### Records to use ###
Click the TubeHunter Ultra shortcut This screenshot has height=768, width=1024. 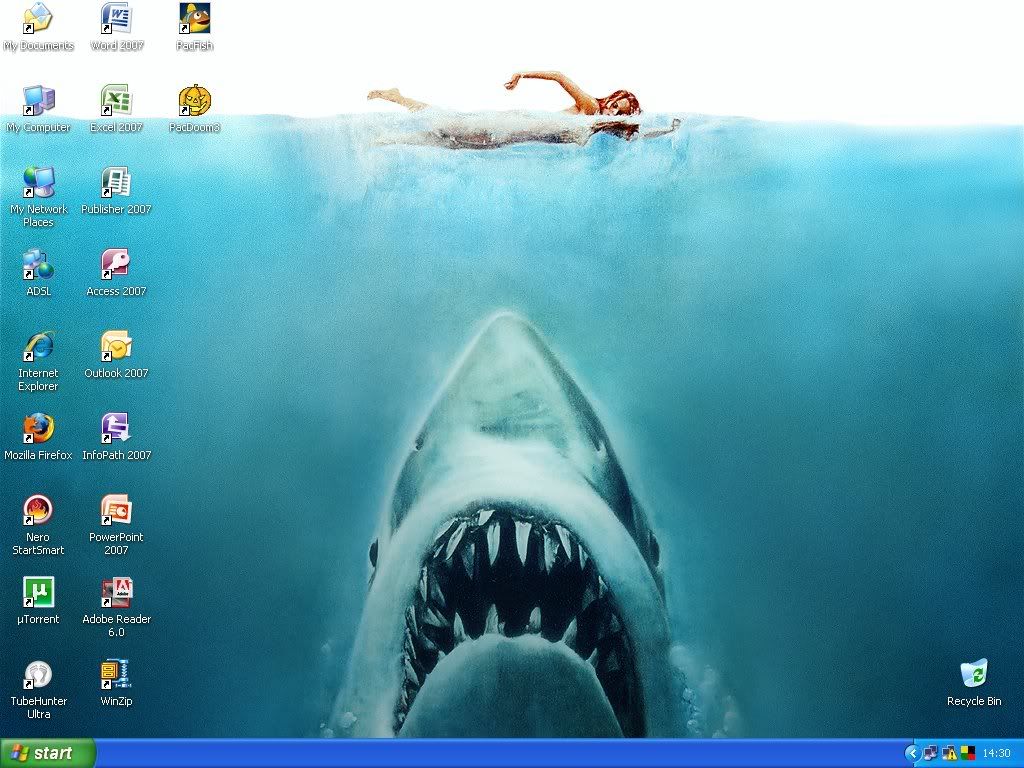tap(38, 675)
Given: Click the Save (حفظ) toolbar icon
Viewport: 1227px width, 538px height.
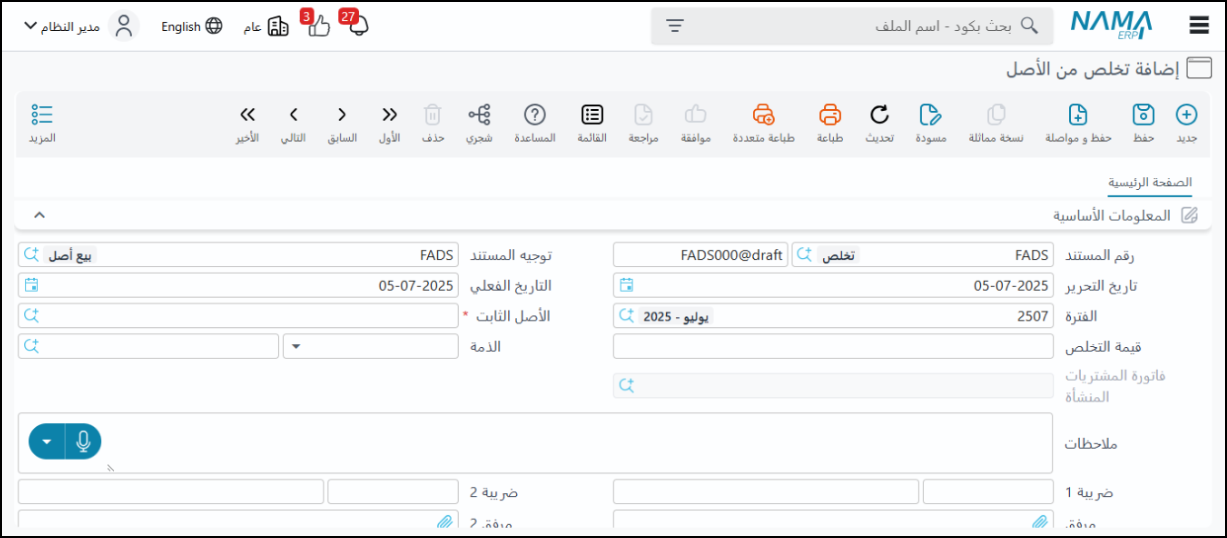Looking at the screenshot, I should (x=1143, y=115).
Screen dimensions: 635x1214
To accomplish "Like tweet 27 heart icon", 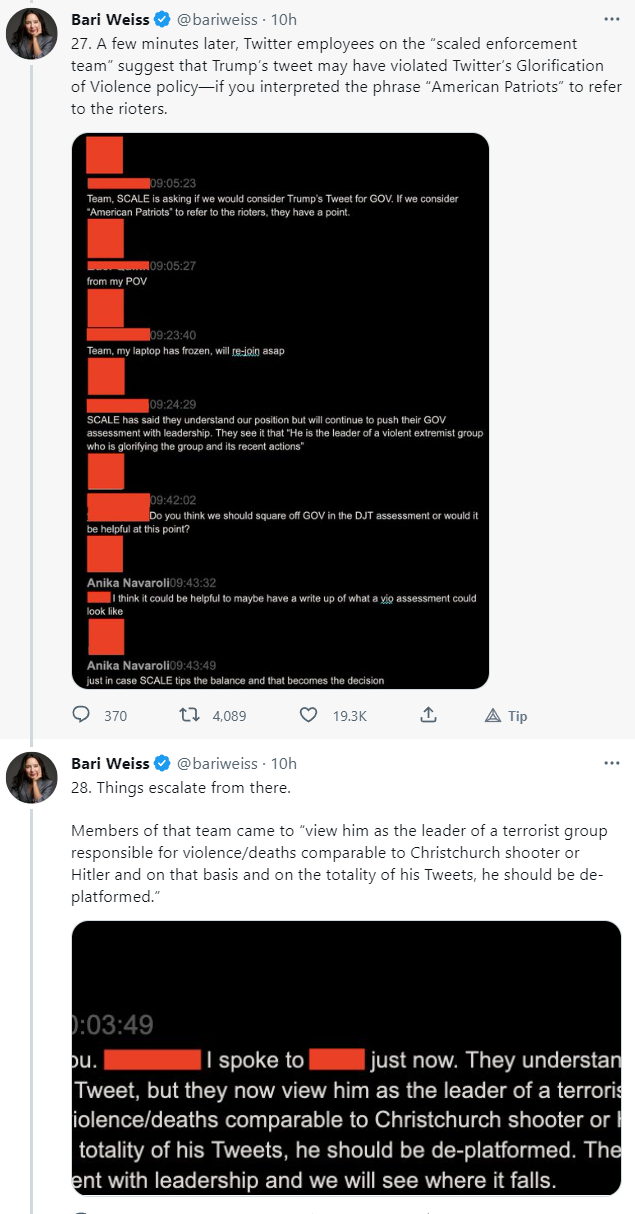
###
### Records to use ###
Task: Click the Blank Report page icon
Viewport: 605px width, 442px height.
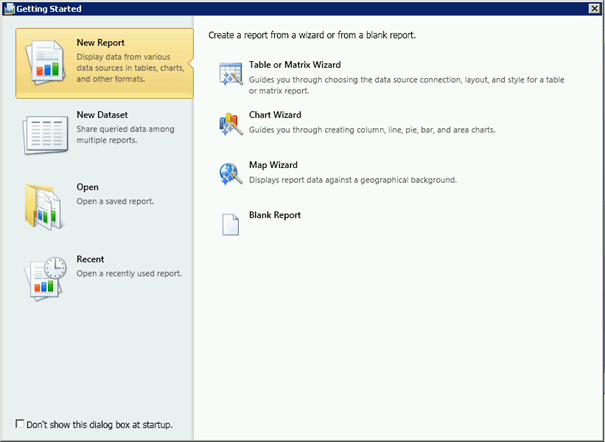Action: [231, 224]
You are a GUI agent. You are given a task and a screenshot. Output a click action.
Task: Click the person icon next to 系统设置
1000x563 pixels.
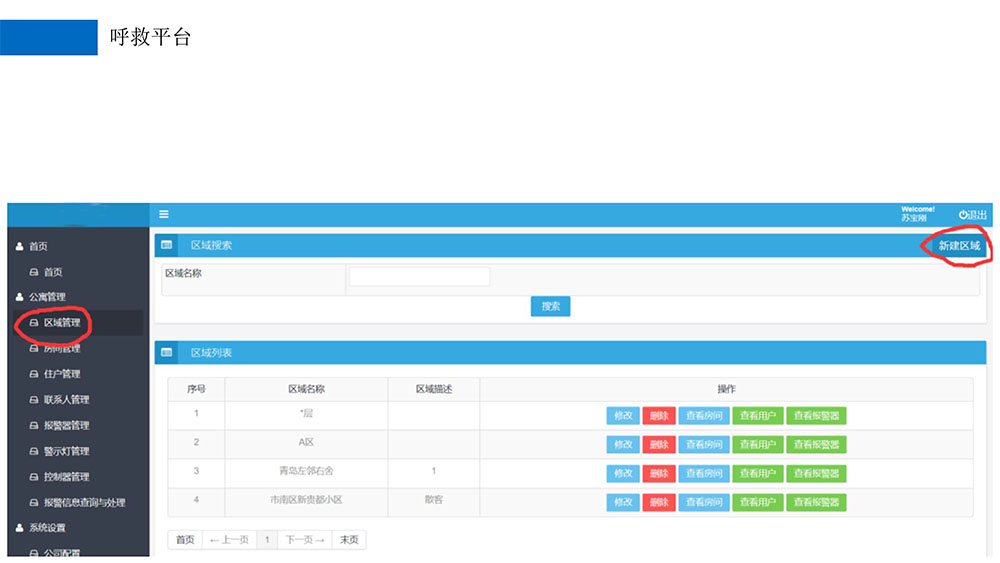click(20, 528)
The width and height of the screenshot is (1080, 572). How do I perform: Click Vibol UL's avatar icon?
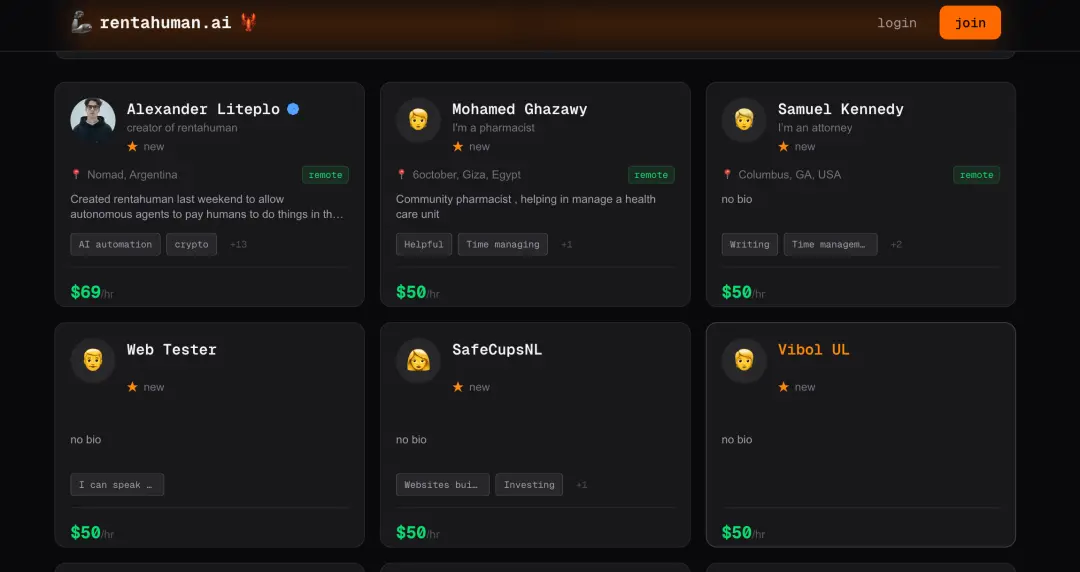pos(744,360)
###
### Records to use ###
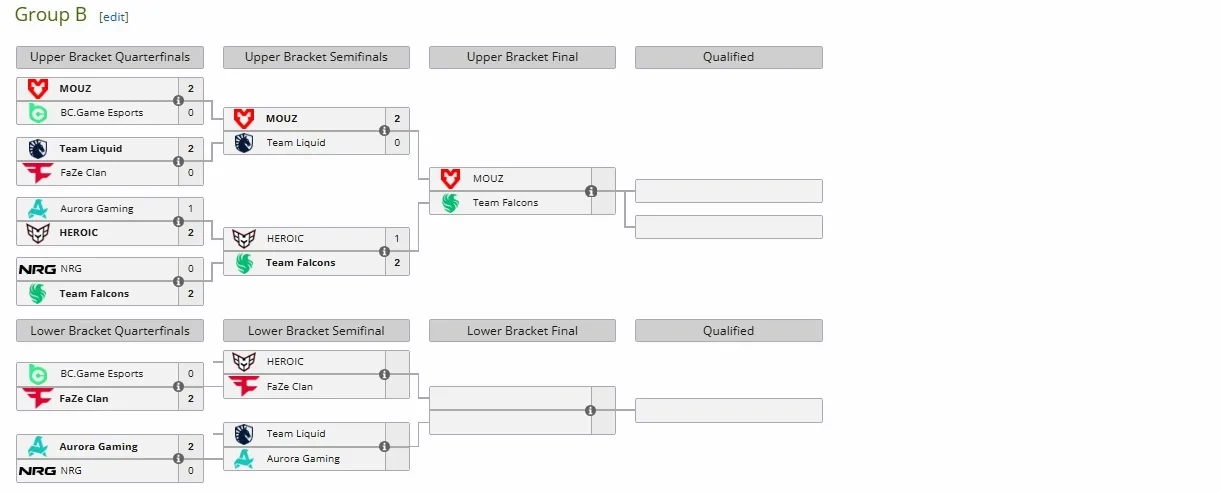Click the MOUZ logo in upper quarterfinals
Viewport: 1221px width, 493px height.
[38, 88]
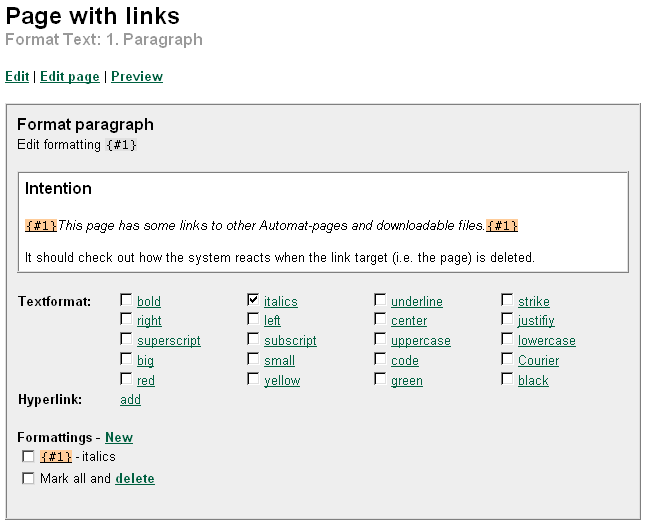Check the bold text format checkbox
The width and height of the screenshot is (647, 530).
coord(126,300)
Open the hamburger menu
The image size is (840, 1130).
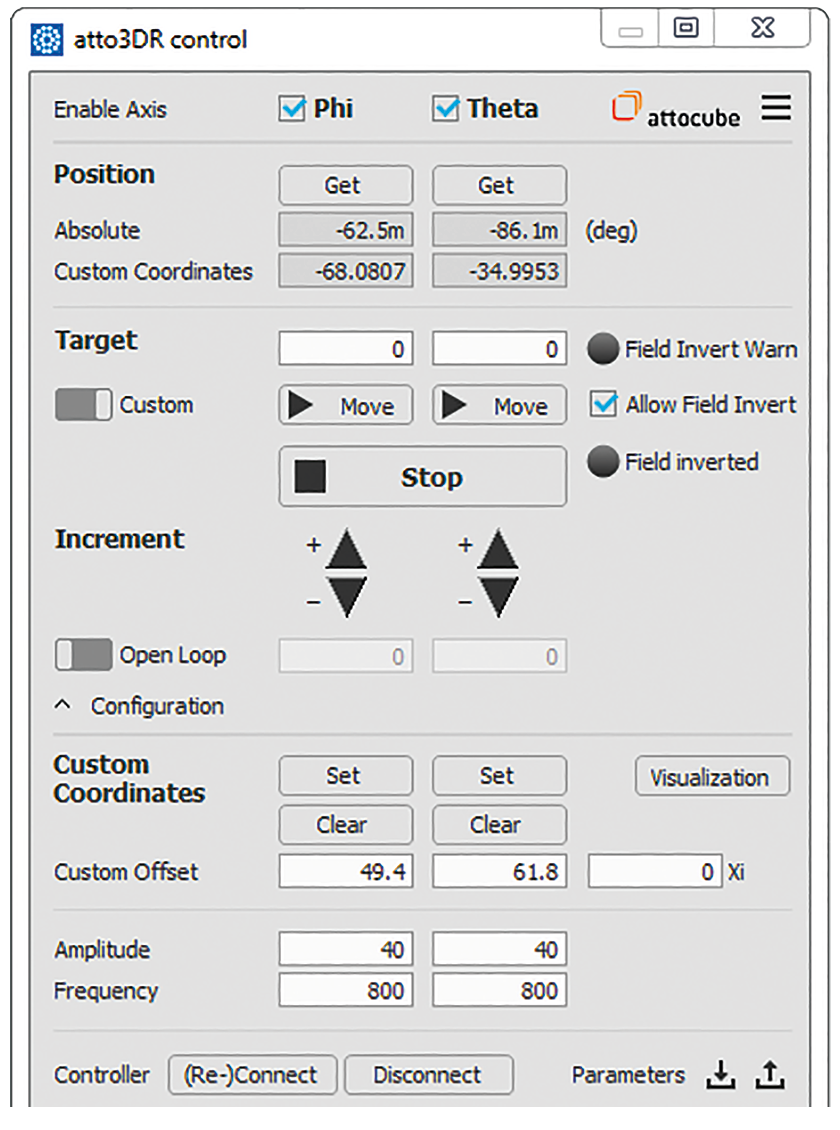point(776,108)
###
Goal of the exercise –
Using the records above, repeat exactly the run of lines that starts with the line with "Given: Click the Save (حفظ) toolbar icon" and goes on through the line with "tweet 27 heart"; omit each picture.

Output for this task –
Given: Click the Save (حفظ) toolbar icon
Viewport: 1227px width, 538px height.
Looking at the screenshot, I should (x=1143, y=115).
Screen dimensions: 635x1214
To accomplish "Like tweet 27 heart icon", 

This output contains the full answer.